Self-driving ops, on the other hand, would be smart enough to identify what’s important.
Such an advancement would represent the equivalent of your check engine light turning on but not knowing whether it’s due to a minor inconvenience like a loose gas cap or the result of a catastrophic failure that might send you careening off a cliff.
With autonomous operations, the car would know not only that the check engine light is on but also what’s causing it—and how to fix it. This could be transformative for tech pros who now find themselves inundated with irrelevant “check engine” alerts.
With self-driving operations, teams would be able to focus on the important things to keep the business moving forward. Each team could define their business objectives based on service-level agreements, key performance indicators or other criteria—and allow the technology to take care of the rest.
Like a seasoned mechanic who looks under the hood and knows what the issue is, the future of self-driving ops could mean the ability to provide deep, holistic visibility into IT infrastructure and services, helping organizations focus on key issues without the deluge of extra data.
With self-driving operations, teams could access greater insights, pinpoint issues impacting performance and more accurately predict and plan resource capacity to prevent issues and unplanned downtime.

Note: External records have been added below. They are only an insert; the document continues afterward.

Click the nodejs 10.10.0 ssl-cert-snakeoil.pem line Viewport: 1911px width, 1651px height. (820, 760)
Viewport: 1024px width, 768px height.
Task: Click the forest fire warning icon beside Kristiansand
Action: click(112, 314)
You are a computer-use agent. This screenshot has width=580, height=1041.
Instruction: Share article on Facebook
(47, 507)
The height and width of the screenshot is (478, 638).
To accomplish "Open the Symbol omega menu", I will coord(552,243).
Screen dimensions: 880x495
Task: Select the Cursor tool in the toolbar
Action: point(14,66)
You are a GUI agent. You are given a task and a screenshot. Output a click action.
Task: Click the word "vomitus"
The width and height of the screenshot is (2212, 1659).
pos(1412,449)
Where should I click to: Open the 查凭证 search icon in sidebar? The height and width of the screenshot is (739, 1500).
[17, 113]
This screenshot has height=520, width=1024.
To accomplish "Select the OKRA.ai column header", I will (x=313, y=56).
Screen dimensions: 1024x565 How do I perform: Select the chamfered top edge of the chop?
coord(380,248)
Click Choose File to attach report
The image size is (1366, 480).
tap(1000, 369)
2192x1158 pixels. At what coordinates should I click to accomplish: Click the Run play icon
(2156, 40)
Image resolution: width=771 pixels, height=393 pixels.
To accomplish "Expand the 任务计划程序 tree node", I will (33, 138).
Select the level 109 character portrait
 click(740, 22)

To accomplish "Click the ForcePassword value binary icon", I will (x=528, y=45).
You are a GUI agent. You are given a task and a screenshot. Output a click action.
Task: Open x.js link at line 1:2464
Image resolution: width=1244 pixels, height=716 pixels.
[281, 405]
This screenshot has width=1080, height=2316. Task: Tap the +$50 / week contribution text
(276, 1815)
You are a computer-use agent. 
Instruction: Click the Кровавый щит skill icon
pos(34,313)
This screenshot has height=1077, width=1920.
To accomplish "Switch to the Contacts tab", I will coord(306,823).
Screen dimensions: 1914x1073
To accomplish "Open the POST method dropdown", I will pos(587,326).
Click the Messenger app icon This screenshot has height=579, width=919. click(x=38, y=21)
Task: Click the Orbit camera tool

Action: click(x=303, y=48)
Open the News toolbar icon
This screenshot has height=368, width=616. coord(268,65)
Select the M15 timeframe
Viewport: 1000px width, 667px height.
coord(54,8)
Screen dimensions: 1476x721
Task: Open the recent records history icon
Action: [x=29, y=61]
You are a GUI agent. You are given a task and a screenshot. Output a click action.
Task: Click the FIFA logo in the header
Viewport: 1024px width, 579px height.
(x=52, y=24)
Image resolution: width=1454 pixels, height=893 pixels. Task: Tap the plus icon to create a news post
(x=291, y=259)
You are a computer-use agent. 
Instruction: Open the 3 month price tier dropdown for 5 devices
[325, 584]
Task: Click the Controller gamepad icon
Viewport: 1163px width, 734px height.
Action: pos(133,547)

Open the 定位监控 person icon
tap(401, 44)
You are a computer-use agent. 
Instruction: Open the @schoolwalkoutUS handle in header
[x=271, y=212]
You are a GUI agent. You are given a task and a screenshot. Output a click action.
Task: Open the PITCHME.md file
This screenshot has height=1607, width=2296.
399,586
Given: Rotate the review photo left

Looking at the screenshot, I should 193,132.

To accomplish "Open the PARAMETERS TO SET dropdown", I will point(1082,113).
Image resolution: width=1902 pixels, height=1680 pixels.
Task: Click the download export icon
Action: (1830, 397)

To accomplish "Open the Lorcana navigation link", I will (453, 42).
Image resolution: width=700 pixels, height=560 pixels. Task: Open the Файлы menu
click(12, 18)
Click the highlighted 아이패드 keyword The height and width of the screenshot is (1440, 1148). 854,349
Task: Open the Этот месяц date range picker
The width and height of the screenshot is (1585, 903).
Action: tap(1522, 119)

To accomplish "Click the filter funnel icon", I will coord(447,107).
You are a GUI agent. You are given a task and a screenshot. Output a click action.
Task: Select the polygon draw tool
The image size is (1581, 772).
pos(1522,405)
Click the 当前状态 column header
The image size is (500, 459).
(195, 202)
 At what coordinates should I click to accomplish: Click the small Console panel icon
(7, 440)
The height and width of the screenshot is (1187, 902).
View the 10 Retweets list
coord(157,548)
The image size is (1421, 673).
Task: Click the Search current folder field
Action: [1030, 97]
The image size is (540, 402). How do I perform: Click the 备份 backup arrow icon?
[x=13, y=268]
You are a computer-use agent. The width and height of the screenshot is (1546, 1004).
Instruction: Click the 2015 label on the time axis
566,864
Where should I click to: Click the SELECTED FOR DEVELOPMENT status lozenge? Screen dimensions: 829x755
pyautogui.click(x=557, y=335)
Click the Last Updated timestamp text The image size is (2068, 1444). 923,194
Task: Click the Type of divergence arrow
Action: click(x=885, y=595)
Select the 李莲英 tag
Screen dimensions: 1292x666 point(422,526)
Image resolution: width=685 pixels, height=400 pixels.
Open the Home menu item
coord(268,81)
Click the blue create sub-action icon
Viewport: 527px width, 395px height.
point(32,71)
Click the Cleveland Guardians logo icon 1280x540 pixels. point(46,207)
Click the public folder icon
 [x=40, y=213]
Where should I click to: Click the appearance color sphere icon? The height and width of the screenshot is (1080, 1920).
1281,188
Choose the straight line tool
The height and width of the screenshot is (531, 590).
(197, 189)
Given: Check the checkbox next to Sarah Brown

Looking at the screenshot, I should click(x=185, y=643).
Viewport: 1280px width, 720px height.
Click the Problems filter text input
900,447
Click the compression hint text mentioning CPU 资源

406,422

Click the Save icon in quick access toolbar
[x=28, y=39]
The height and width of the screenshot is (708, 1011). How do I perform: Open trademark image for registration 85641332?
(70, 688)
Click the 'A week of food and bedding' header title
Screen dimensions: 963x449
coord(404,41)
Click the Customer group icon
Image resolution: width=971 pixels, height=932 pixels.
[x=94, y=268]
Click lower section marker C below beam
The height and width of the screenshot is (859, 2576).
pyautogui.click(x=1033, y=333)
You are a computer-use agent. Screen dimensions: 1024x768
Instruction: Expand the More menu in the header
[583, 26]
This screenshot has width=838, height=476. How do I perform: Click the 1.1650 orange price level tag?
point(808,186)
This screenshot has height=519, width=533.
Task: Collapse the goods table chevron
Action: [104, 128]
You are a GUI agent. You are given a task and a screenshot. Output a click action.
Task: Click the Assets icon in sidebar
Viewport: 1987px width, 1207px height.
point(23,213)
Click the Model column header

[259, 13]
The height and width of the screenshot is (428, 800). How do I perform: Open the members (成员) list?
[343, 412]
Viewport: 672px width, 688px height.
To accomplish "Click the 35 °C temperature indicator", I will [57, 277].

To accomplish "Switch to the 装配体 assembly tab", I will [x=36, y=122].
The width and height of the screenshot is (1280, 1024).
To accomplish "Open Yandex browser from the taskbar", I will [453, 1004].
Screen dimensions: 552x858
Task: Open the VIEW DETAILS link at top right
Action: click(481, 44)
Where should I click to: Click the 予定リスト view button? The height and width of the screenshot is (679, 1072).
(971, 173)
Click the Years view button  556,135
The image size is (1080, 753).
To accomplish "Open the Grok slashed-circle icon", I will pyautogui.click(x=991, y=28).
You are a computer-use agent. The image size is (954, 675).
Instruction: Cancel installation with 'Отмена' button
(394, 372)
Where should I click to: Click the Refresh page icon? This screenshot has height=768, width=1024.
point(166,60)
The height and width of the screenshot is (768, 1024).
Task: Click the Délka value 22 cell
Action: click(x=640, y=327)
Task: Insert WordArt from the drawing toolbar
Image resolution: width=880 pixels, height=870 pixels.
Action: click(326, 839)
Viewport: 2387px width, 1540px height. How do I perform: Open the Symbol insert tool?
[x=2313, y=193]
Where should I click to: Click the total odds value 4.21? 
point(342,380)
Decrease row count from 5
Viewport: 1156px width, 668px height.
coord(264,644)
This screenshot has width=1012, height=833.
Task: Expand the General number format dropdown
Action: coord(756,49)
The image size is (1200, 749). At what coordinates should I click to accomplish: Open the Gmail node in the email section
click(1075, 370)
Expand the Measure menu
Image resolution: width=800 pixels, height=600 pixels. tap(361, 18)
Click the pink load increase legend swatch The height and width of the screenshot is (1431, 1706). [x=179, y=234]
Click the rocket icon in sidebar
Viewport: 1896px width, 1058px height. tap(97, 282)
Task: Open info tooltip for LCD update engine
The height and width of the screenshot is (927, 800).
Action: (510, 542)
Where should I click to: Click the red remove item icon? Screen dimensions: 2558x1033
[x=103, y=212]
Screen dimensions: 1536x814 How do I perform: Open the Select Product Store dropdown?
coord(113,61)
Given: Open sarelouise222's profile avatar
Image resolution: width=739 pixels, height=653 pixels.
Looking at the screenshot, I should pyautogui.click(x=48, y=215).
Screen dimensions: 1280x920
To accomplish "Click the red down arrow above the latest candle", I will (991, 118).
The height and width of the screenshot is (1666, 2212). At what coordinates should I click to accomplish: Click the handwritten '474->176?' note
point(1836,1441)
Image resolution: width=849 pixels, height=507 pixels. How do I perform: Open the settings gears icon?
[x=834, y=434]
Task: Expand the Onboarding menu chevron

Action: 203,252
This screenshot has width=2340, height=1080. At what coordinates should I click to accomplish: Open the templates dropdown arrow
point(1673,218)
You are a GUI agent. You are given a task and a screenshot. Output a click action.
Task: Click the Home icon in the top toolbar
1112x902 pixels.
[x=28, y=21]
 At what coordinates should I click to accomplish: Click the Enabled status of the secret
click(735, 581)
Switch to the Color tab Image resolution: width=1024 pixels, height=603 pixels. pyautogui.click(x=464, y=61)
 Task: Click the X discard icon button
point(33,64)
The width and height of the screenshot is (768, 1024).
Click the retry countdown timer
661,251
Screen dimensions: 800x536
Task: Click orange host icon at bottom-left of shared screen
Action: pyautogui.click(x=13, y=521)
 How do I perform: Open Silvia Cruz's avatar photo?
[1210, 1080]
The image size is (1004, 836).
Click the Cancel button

Autonomous IT systems could automatically discover an organization’s infrastructure, applications, cloud services and databases to automate their operations—no matter how complex—and manage every business’s service.
By reducing the need for manual tasks in daily operations, observability can provide a step in the right direction to reduce human error and provide IT professionals more time to develop new products, focus on business requirements and improve bottom lines.
Just as AI is no longer the exclusive domain of large companies, self-driving operations will also have to be accessible to companies of all sizes to be impactful. The first companies to embrace and perfect the technologies and innovation that can help lead us to self-driving operations: Those will have the tools to remain relevant and competitive for generations to come.